> [WHAT IS EXPECTED]: With pictures omitted, copy exactly the lines from the one containing "Open more options menu for step 4" through the end of the records below.

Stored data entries
*****
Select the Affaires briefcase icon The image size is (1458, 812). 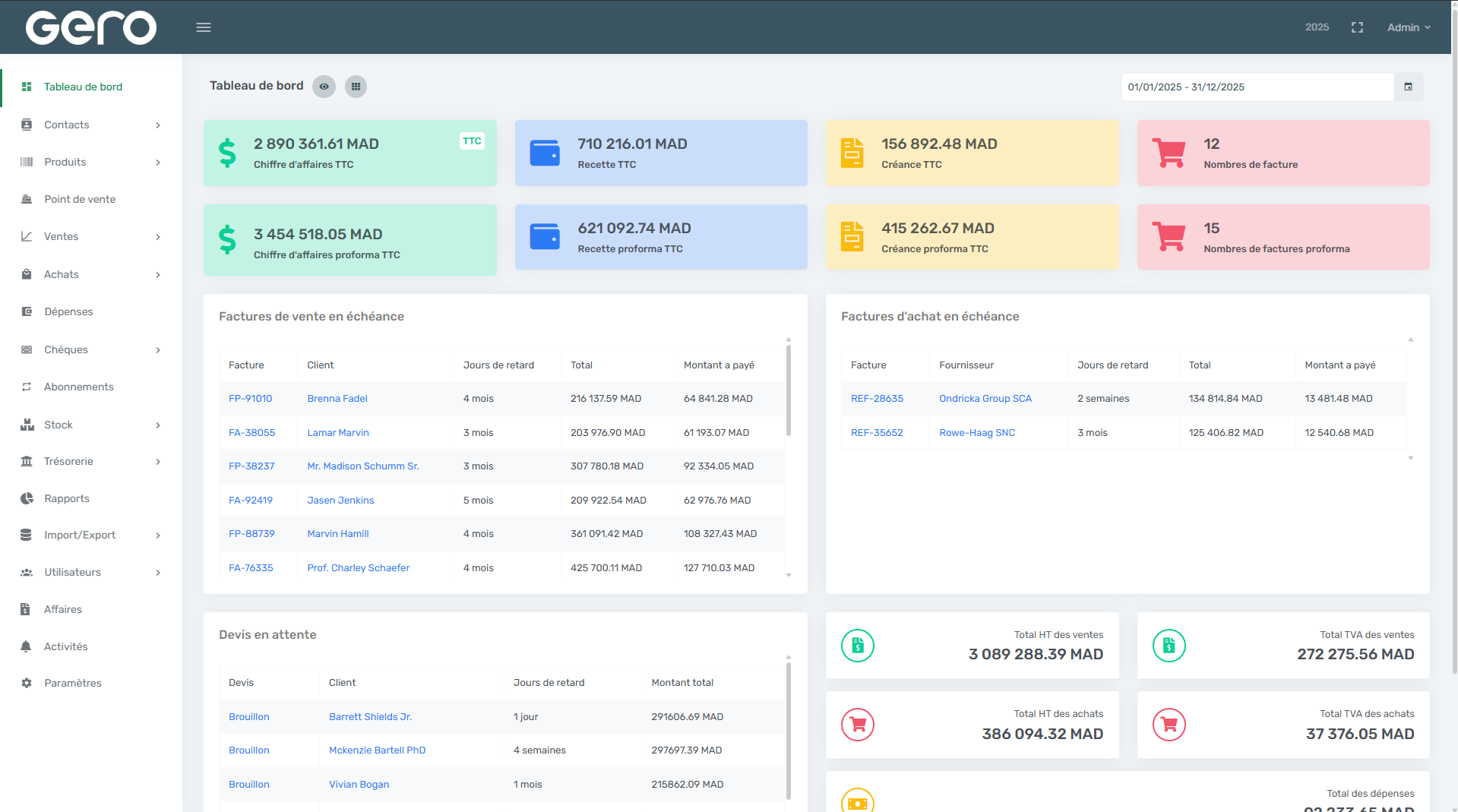[x=26, y=609]
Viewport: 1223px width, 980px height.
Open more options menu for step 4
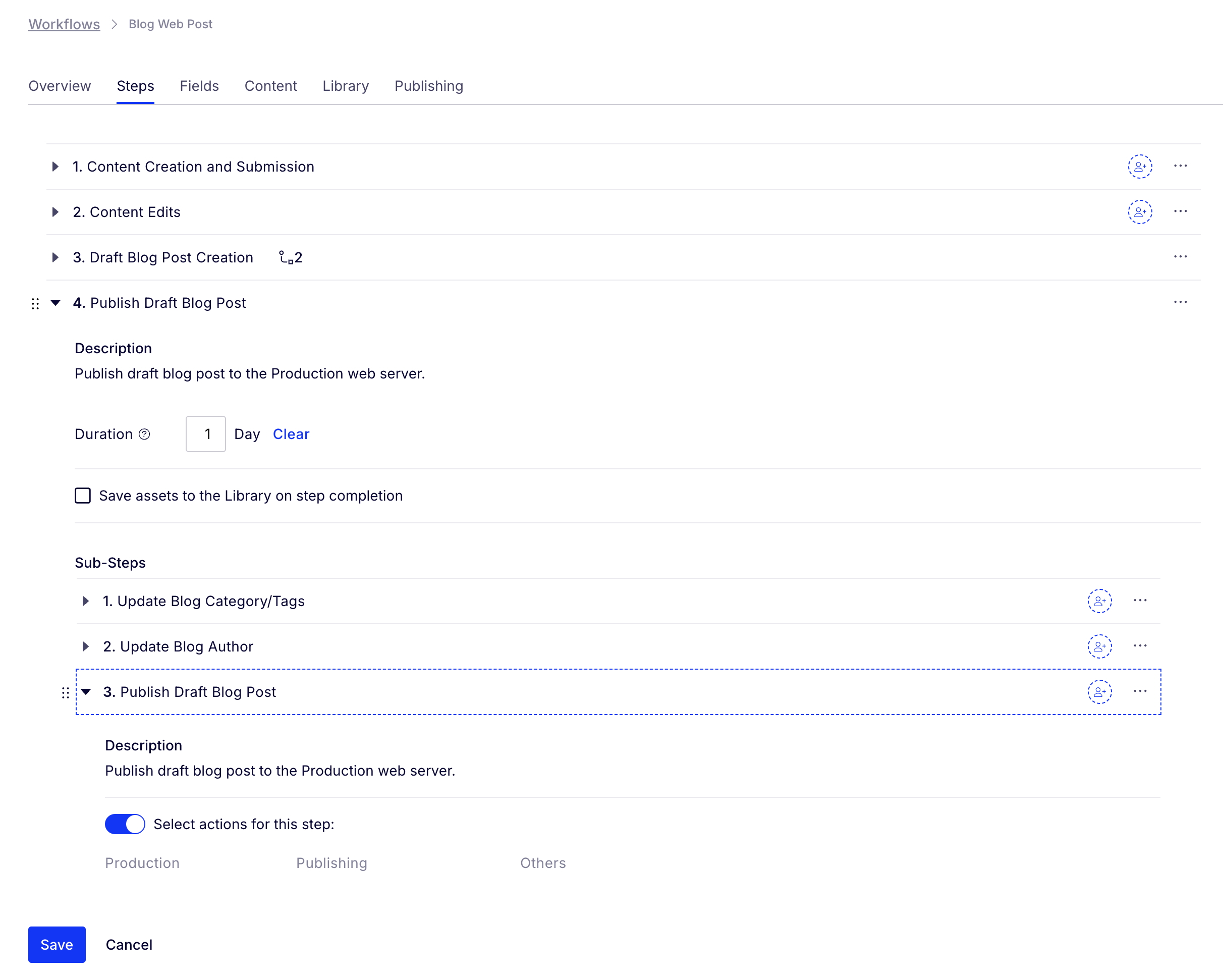coord(1180,302)
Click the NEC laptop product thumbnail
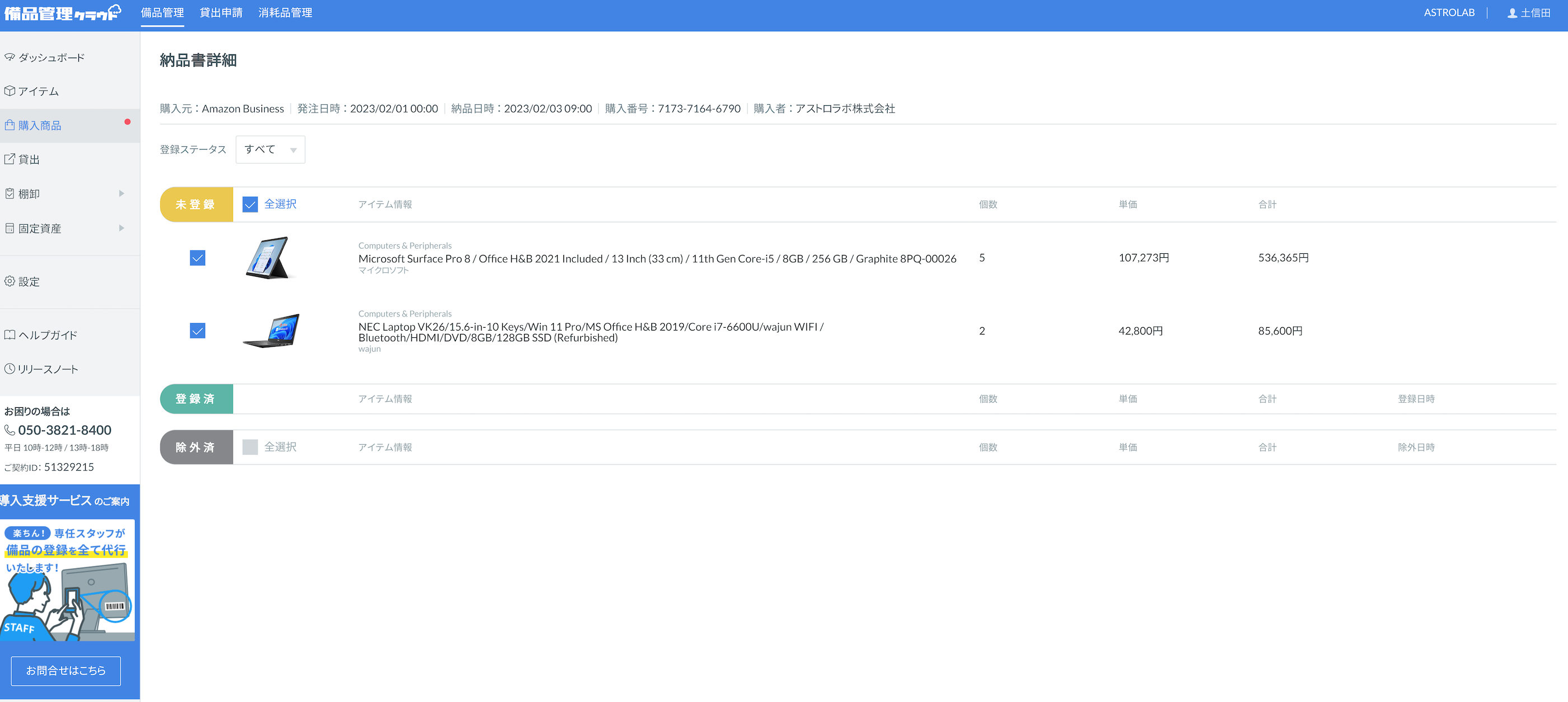This screenshot has height=702, width=1568. [272, 331]
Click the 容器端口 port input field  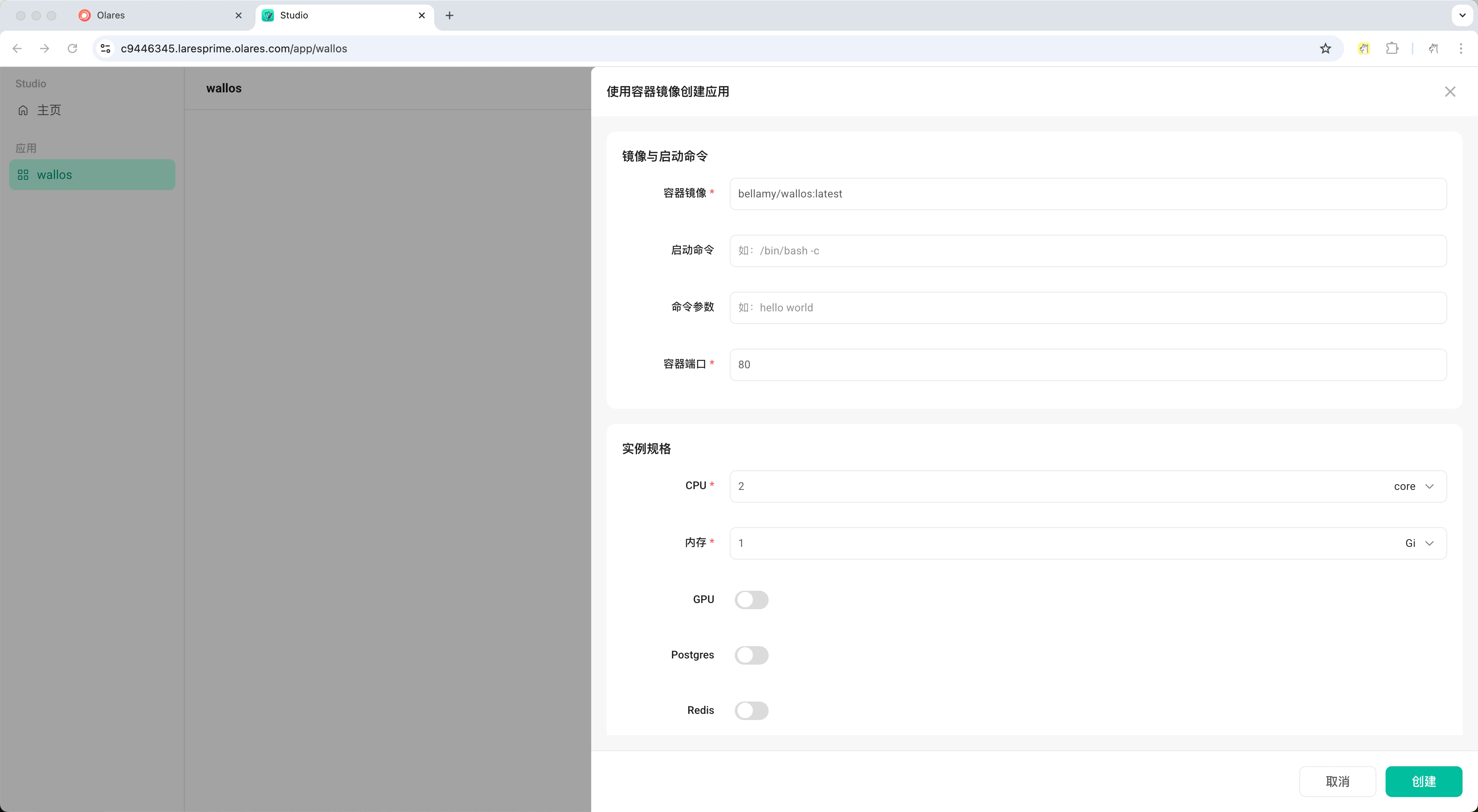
*****
> [SOLVED EXERCISE]:
Open more options menu for step 4
coord(1180,302)
Click the NEC laptop product thumbnail
This screenshot has height=702, width=1568. [272, 331]
Click the 容器端口 port input field  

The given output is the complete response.